Task directions: Find the line with "This screenshot has width=800, height=503." in the records below, then please transcribe it and every later line exactly, omitting the pictures and adding nothing.

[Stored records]
◆ ◆ ◆ ◆ ◆

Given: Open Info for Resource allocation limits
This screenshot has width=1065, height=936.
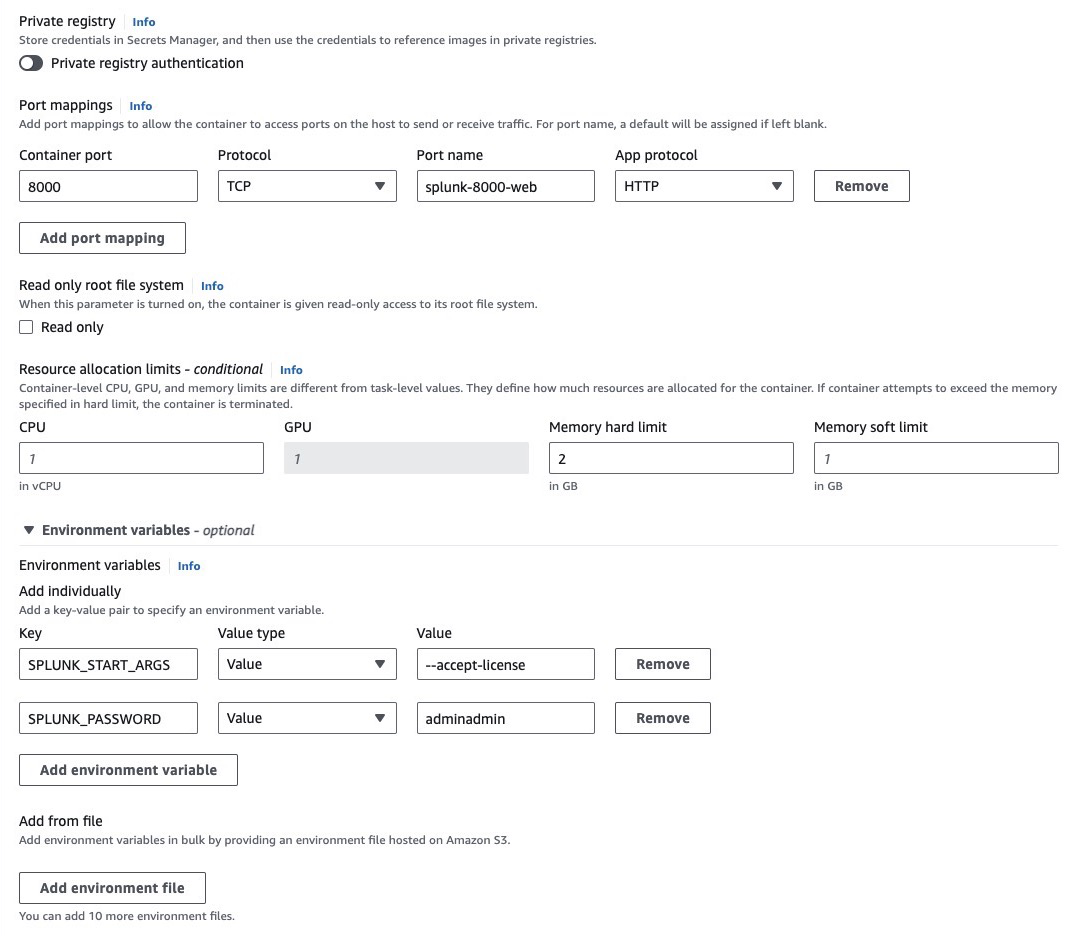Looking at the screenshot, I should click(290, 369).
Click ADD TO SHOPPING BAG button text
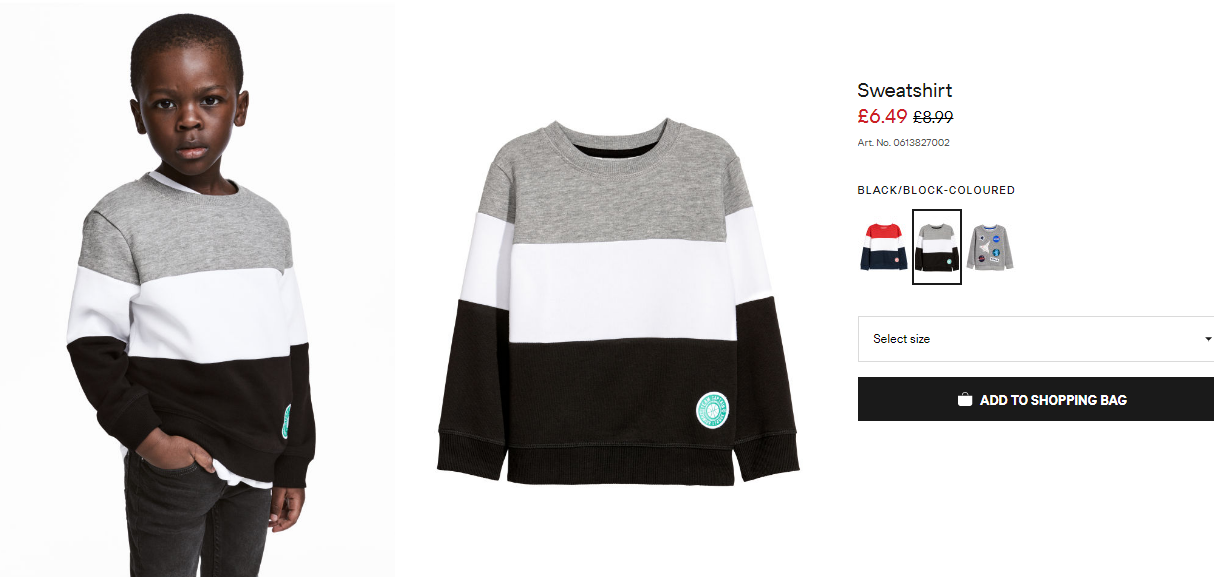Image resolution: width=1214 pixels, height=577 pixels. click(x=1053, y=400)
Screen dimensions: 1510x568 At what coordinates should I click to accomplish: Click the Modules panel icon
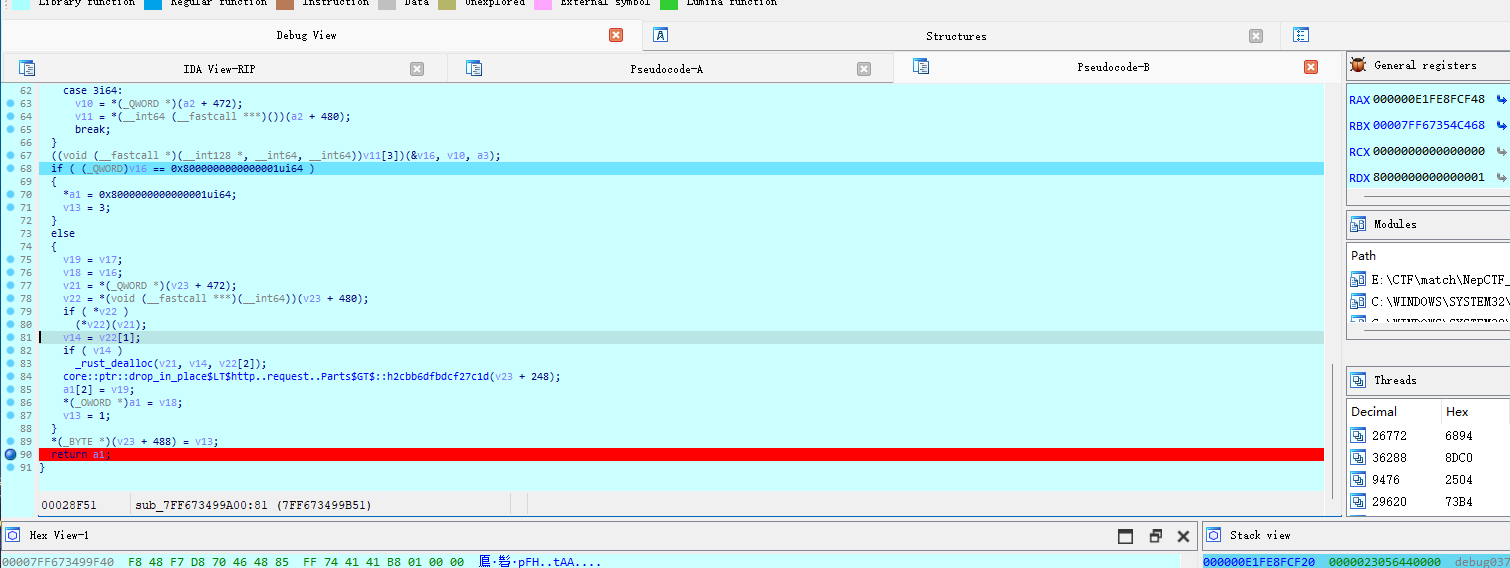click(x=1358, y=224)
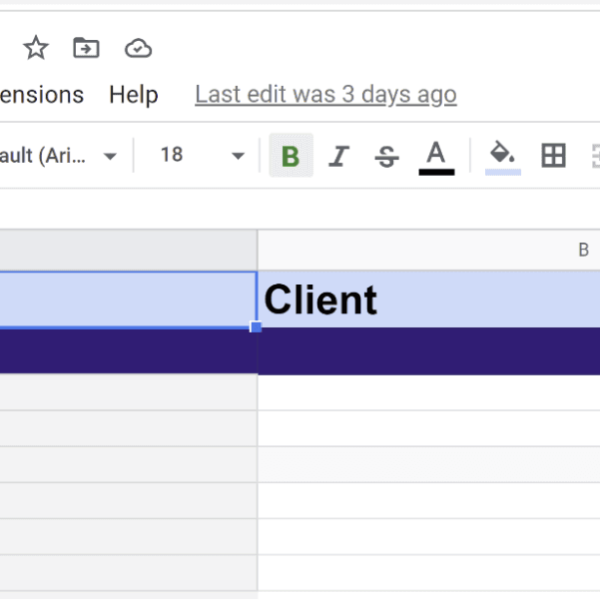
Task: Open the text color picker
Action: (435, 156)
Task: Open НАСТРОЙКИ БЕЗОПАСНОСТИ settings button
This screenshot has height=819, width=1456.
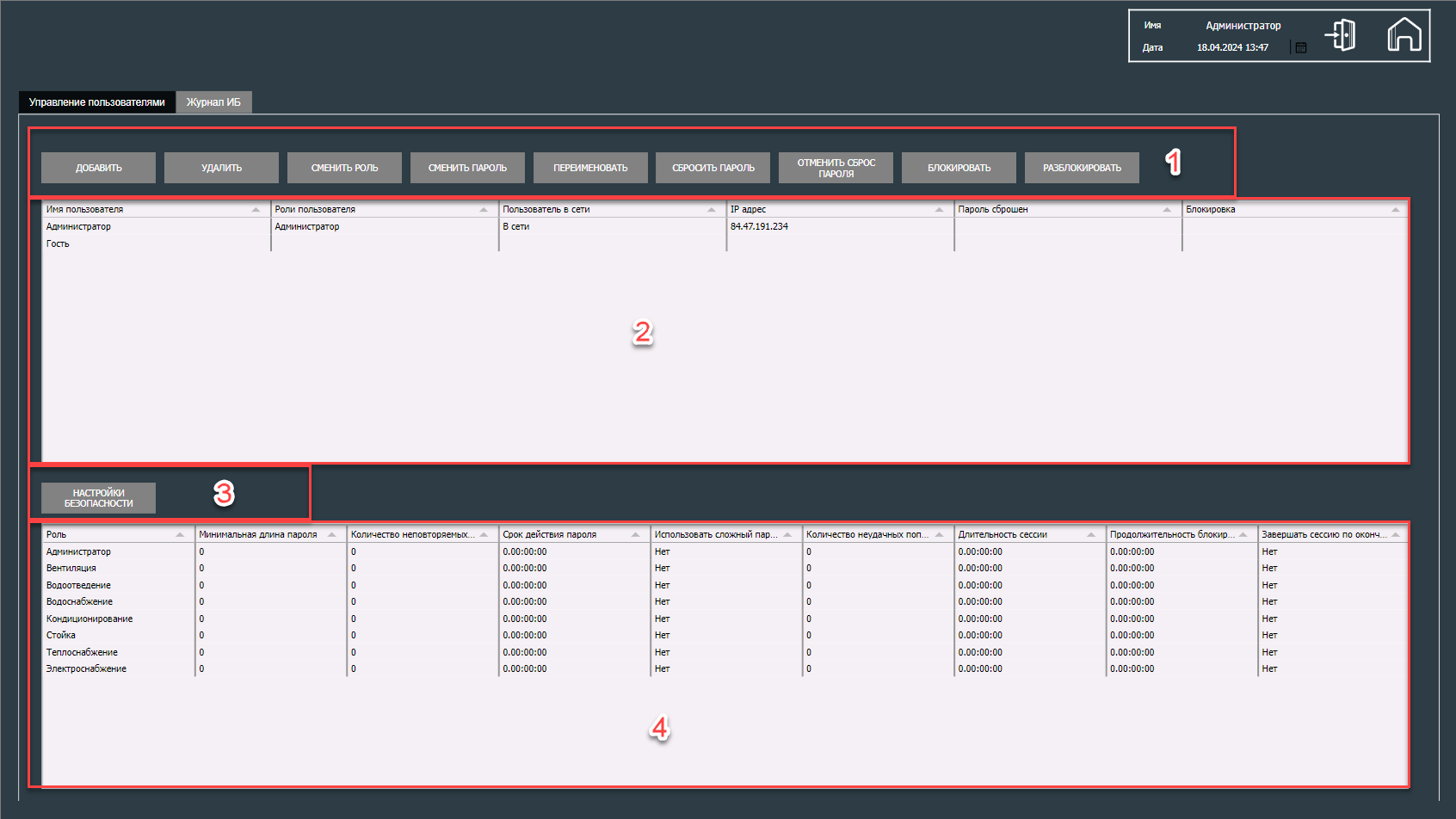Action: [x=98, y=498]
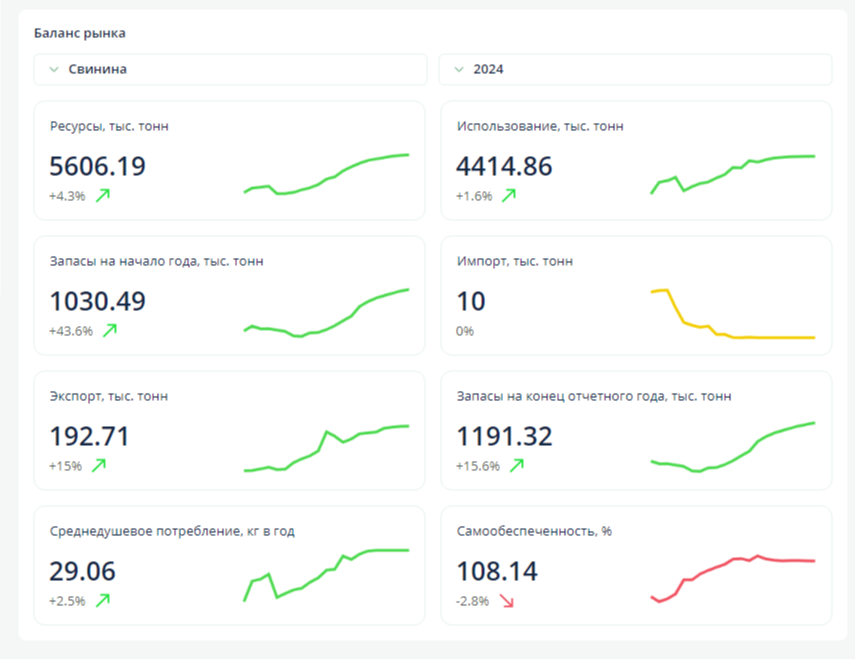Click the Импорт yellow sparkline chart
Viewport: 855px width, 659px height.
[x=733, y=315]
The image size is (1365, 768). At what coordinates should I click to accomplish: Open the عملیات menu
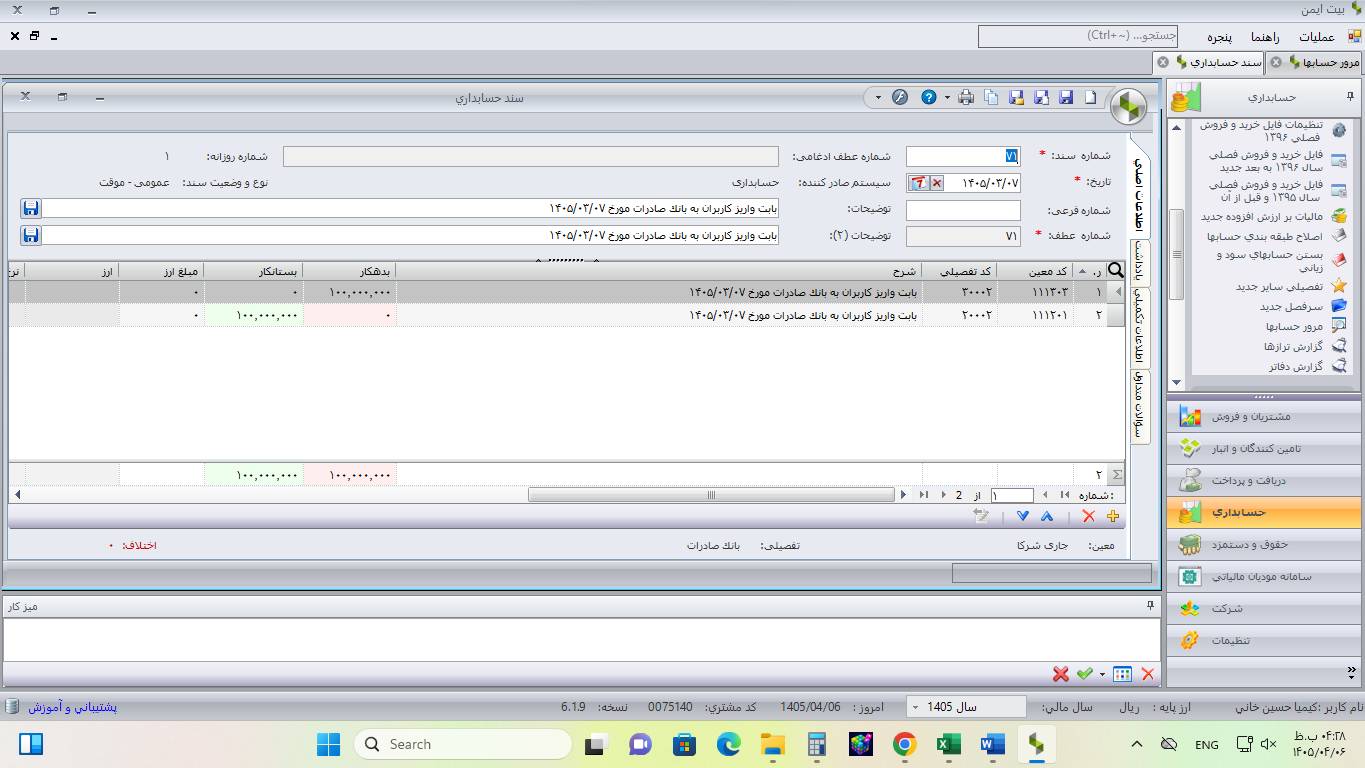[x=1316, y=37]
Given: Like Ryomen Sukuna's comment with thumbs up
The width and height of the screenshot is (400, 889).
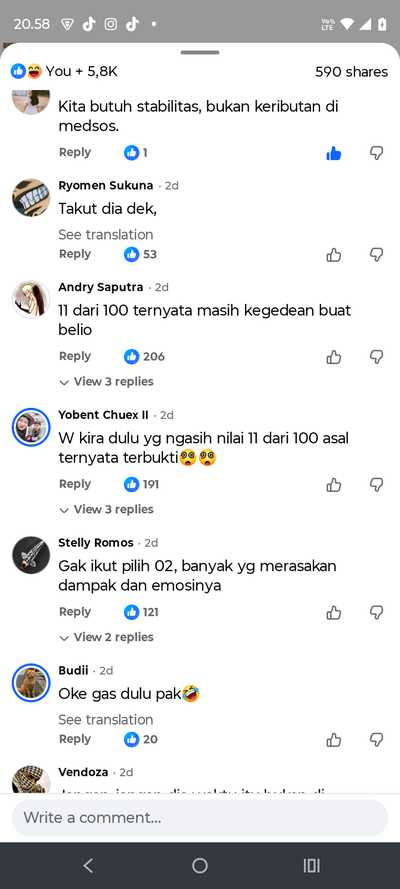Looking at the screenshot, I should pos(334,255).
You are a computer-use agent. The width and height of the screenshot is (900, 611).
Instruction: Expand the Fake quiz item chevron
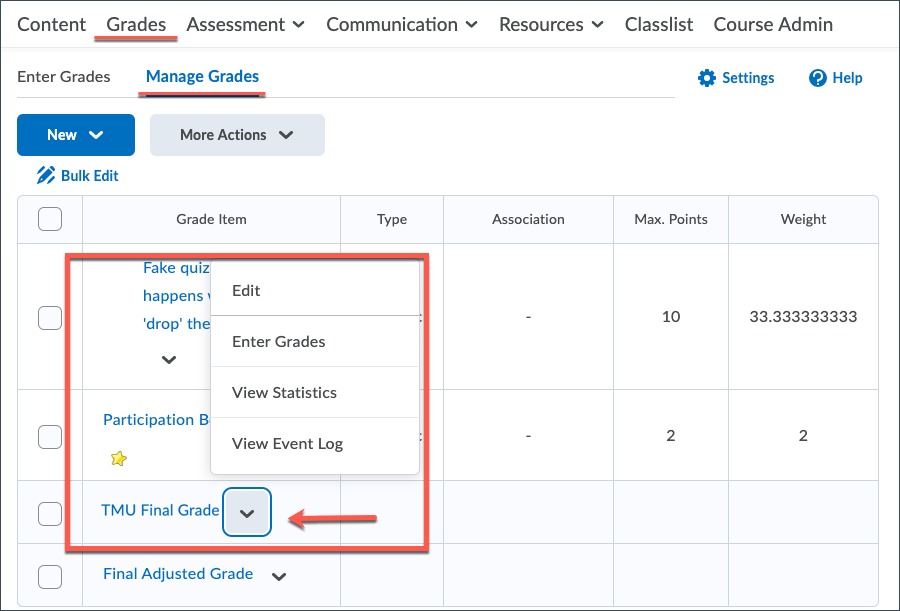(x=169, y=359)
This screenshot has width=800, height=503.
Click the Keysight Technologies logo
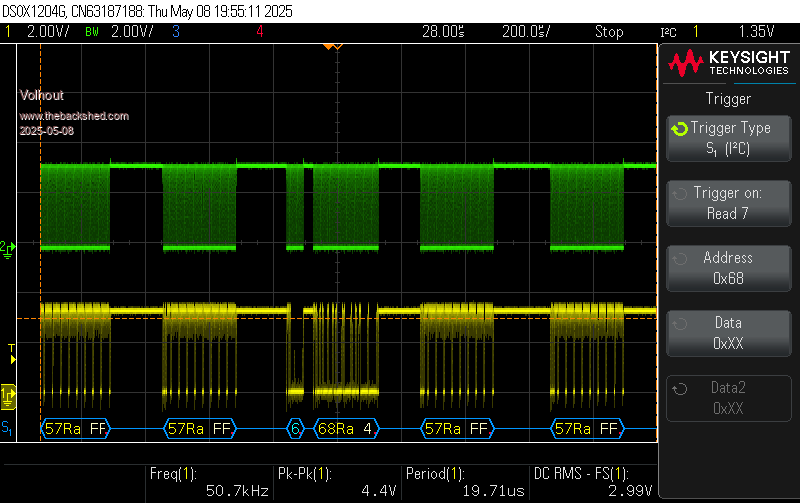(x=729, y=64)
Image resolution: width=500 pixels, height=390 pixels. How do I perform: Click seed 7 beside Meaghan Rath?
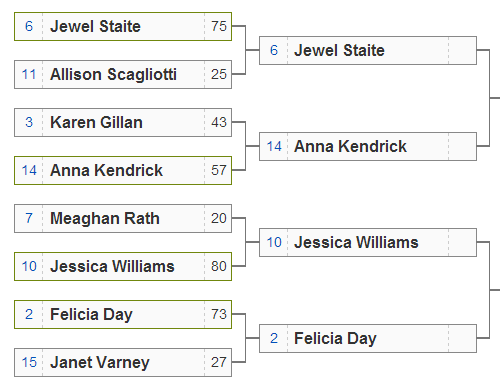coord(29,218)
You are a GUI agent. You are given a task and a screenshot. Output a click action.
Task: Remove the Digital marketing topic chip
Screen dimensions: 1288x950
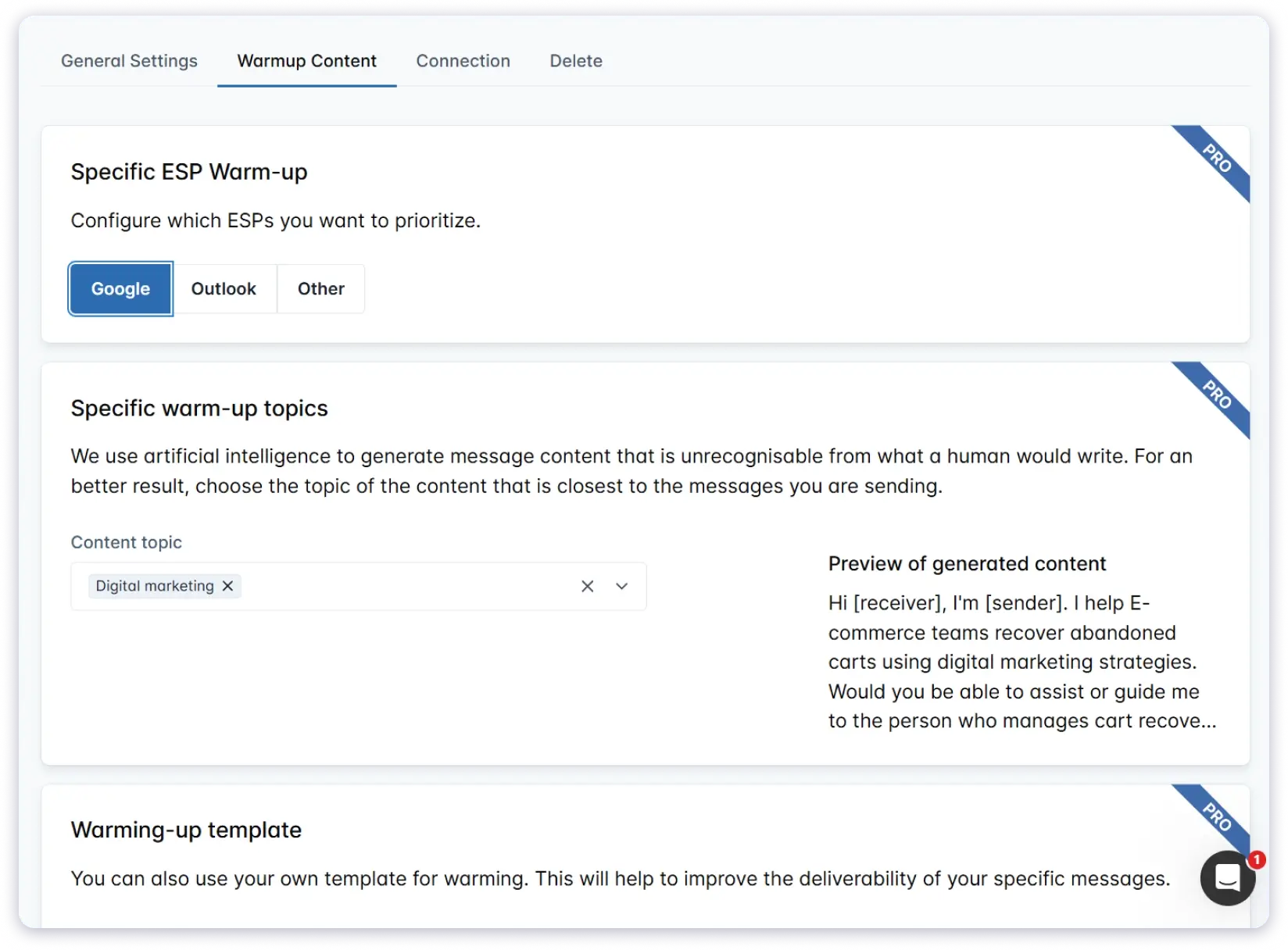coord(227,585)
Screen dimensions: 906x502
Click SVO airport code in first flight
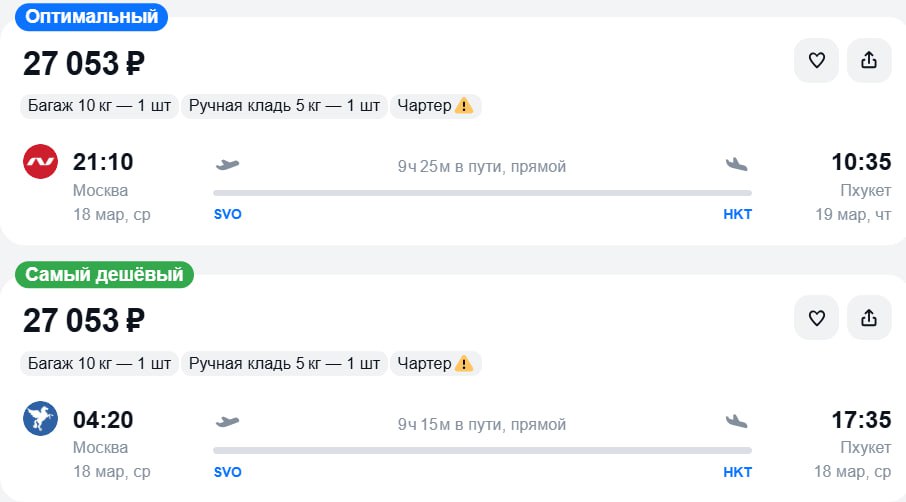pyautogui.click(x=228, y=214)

◆ ◆ ◆ ◆ ◆

Exercise response:
This screenshot has width=800, height=503.
Click the Keysight Technologies logo
(x=729, y=64)
Image resolution: width=500 pixels, height=390 pixels. How do I perform: Click seed 7 beside Meaghan Rath?
coord(29,218)
You are a GUI agent. You are given a task and a screenshot. Output a click action.
Task: Remove the Digital marketing topic chip
Screen dimensions: 1288x950
coord(227,585)
Screen dimensions: 906x502
Click SVO airport code in first flight
pyautogui.click(x=228, y=214)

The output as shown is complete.